Realtor Mike Glasser, of London’s Oliver and Associates Real Estate Brokerage Inc., uses Twitter and Flickr (a photo-sharing application) to share and to keep up with industry trends. His tweets mainly centre on tips about buying or selling homes.
“I find Twitter to be a good medium for multiple reasons: It allows me to reach a wide audience; it helps me keep up to date with industry news; and it allows me to create relationships I otherwise wouldn’t have found.”
Jeff Sage, marketing and communications manager at Fanshawe College, calls social networking a revolution, not a fad.
“Radio took 38 years to reach 50 million users. Television took 13 years. The Internet took four years. The iPod took 3 years,” he said.
“Facebook added 100 million users in less than nine months.”
It’s a matter of going where the customers of today and tomorrow are spending their time online.
“Generation Y and Z consider e-mail passe. We must evolve to communicate with them,” Sage said.
“If you’re not interested in what people are saying about your brand, you should be. Seventy-eight per cent of consumers trust peer recommendations and only 14% trust advertisements.
“Less and less, as consumers, will we search for products and services. Rather they will find us via social media. This represents a fundamental shift in the way we communicate.”
Finding like-minded people to follow or “friend” you is also easier than it may appear.
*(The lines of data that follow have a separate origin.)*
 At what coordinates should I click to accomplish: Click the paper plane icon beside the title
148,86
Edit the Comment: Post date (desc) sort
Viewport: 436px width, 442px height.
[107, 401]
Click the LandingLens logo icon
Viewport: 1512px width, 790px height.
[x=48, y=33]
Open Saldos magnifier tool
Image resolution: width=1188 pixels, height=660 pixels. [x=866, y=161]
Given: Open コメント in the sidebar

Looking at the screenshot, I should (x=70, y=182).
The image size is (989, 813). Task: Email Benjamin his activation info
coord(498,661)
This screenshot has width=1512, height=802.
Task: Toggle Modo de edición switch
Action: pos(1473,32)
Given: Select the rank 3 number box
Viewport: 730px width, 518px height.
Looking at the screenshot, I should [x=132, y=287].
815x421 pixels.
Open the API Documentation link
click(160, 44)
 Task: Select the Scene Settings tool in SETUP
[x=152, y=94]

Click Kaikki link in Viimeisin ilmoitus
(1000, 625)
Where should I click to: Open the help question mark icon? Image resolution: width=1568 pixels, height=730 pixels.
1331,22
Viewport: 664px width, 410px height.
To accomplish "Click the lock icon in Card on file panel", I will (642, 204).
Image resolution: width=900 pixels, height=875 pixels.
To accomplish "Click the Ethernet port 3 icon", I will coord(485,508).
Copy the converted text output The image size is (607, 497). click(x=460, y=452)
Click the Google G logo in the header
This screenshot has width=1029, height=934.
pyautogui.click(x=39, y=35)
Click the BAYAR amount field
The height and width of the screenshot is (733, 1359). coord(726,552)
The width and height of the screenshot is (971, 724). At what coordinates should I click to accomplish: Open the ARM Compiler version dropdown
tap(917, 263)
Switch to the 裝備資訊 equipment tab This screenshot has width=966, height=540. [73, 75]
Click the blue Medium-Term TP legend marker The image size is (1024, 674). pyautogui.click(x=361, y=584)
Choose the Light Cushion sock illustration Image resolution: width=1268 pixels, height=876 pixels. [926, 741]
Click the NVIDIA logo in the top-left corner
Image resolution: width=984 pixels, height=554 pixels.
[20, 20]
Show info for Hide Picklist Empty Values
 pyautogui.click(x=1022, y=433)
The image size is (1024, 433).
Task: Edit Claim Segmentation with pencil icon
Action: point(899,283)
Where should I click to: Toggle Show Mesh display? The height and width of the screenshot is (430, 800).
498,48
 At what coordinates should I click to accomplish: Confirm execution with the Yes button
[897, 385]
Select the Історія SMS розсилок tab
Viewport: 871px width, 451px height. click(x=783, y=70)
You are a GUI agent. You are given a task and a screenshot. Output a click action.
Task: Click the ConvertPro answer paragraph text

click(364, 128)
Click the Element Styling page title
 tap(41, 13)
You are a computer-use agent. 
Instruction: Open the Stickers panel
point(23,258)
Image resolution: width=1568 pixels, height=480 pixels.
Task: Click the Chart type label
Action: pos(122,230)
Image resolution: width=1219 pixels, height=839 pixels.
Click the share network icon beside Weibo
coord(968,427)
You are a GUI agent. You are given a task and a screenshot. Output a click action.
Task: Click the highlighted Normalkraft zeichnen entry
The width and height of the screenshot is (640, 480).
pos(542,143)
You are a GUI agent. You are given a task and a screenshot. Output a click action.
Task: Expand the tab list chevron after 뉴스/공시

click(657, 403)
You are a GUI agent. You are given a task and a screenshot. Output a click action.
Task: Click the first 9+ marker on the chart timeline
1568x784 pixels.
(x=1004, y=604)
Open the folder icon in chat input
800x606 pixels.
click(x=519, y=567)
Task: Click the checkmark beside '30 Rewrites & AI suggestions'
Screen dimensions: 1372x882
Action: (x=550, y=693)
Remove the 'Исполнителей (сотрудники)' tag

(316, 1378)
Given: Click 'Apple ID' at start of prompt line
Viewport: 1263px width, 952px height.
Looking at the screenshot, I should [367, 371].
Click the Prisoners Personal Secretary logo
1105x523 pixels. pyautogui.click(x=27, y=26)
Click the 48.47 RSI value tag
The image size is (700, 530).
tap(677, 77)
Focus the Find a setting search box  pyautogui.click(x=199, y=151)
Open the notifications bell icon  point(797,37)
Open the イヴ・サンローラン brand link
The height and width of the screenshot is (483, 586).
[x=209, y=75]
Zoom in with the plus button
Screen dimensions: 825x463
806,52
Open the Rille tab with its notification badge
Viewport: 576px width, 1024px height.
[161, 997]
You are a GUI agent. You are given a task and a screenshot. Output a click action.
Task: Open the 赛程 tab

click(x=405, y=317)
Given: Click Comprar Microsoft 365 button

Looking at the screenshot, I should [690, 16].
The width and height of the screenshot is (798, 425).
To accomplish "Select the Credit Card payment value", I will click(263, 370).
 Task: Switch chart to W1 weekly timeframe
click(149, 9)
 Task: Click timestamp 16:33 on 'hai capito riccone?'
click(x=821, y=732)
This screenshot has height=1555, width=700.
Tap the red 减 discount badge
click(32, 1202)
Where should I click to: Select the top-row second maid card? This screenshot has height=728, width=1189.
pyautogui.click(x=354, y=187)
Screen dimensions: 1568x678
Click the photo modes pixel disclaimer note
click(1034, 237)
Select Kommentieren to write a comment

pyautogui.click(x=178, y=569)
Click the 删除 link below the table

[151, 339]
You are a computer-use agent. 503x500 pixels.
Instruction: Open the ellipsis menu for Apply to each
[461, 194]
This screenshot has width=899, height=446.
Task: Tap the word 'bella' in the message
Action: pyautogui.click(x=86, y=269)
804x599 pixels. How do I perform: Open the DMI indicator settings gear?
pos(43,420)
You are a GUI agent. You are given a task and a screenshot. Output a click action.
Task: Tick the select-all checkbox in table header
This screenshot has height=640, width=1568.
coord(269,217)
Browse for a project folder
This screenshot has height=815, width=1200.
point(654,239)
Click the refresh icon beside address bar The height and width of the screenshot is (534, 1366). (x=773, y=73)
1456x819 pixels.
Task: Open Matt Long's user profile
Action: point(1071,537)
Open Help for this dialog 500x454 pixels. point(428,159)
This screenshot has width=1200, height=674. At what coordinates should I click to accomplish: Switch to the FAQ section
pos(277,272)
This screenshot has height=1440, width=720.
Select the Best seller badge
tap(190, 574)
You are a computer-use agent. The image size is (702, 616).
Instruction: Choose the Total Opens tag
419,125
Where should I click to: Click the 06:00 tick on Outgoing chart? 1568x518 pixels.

Sage, who with his wife, Lindsay, blogs on social networking at www.sagecomm.com, explains the use of a “hashtag,” a combination of a symbol and letters that you add right into your post to indicate a topic, essentially gathering all similar tweets in one spot in the twittersphere.
“I was invited to attend the London Economic Summit a month or so ago. Since it was the type of event that I thought so many Londoners would be interested in, I made frequent tweets throughout the day and added “#ldnecsmt,” which stands for London Economic Summit.
“If you wanted to see all my tweets on the summit all you had to do was type #ldnecsmt into search and could see them all. Or you could click the hashtag right on my tweet, which would bring up a list of tweets specific to (it) — in this instance, the London Economic Summit. My followers knew that I was talking about this summit when they saw the hashtag attached.”
Sage says if businesses ignore social networking on the Internet, they do so at their peril.
“The choice businesses face today isn’t whether they want to participate in this new media landscape. Rather, it’s how they can make best use of these new mediums, even though it means they will have to fundamentally shift how they have always communicated to their clients, staff, stakeholders etc.
“If you own a business and part of it does not entail convening and supporting groups online, it should — and fast.”